20 de Junio de 2021
Director Editorial Lic. Rafael Melendez | Director General - Dr. Rubén Pabello Rojas

Historia de dos tragedias

ALEJANDRO HOPE

La capital del país lleva más de un año de luto permanente. Según cifras oficiales, la pandemia ha provocado, de manera directa o indirecta, la muerte de más de 65 mil residentes de la Ciudad de México. Si se añaden los no-residentes, las muertes en exceso pasan de 91 mil. Y si se considera a los municipios conurbados, la suma llega a 159 mil.

Dicho de otro modo, uno de cada 137 habitantes de la zona metropolitana del Valle de México ha muerto como consecuencia de la crisis sanitaria. Ninguna urbe del planeta ha sido tan golpeada por el virus.

Pero esta catástrofe de proporciones bíblicas no tuvo impacto negativo en la popularidad de la jefa de gobierno, Claudia Sheinbaum. De hecho, en la serie de encuestas publicadas en El Financiero, su tasa de aprobación aumentó de 63 a 71% entre abril de 2020 y abril de 2021.

Pero luego vino mayo y llegó otra tragedia: el desplome en la Línea 12 del Metro capitalino y la muerte de 26 pasajeros. Esa sí no la perdonaron los capitalinos: según la misma serie de encuestas, la aprobación de Sheinbaum disminuyó 22 puntos porcentuales en menos de un mes.

¿Qué explica este efecto paradójico? ¿Por qué una hecatombe sanitaria tiene efectos políticos limitados, mientras que un accidente, ciertamente grave pero con impacto acotado, trastoca los equilibrios políticos de la ciudad (y tal vez del país)?

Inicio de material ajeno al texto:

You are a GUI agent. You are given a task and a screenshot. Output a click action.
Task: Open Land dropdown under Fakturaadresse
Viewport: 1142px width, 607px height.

No tengo una respuesta completa, pero van algunas hipótesis:

  1. La pandemia es un fenómeno de víctimas solitarias. La gente ha muerto en una multiplicidad de clínicas y hospitales, cuando no en sus casas. No hay puntos focales, lugares donde se pueda concentrar la atención. En el caso de la Línea 12, la expresión material de la tragedia es fácil de ubicar. Es un desastre con una carga visual espectacular.
  2. En el caso de la pandemia, las autoridades, tanto federales como capitalinas, inyectaron en la discusión pública una condena moral a las víctimas. En esa lógica, las personas que fallecieron fueron responsables, al menos parcialmente, de su desenlace fatal, ya sea por sus malos hábitos alimenticios o por no seguir las instrucciones de la autoridad. Es decir, se la buscaron. Pero es imposible hacer lo mismo en el caso del Metro: no hay manera de transferir responsabilidad a las víctimas.
  3. En la crisis sanitaria, es más difícil para el público asignar culpas. Es un asunto planetario, con impactos diferenciados en múltiples países, con vínculos de causalidad no enteramente claros. ¿El retraso en la adopción del semáforo rojo en la CDMX en diciembre produjo muchas muertes evitables? Casi de seguro, pero la relación no es enteramente evidente: de arranque, la causa y el efecto están separados por varias semanas. Pero en el caso del derrumbe del Metro, la culpa es de quién hizo la obra o de quienes han estado encargados del mantenimiento o de ambos: no hay nadie más. Y hay una línea de continuidad entre todos los involucrados: hasta Mancera fue, por largo rato, integrante del mismo grupo político. Entonces, para el electorado, es relativamente sencillo asignar responsabilidades.

Sumado, todo lo anterior conduce a la invisibilidad de algunas tragedias, a muertos que no importan o que importan como estadística, a víctimas que pesan poco en la discusión moral y política. Y lleva, en cambio, a que algunas muertes tengan un impacto político gigante.

Esto puede resultar una obviedad, pero tiene implicaciones serias. Tal vez la clase gobernante atienda lo que provoca accidentes aparatosos, pero no lo que causa tragedias masivas, persistentes y silenciosas.

Ese es tal vez el peor desastre que enfrentamos.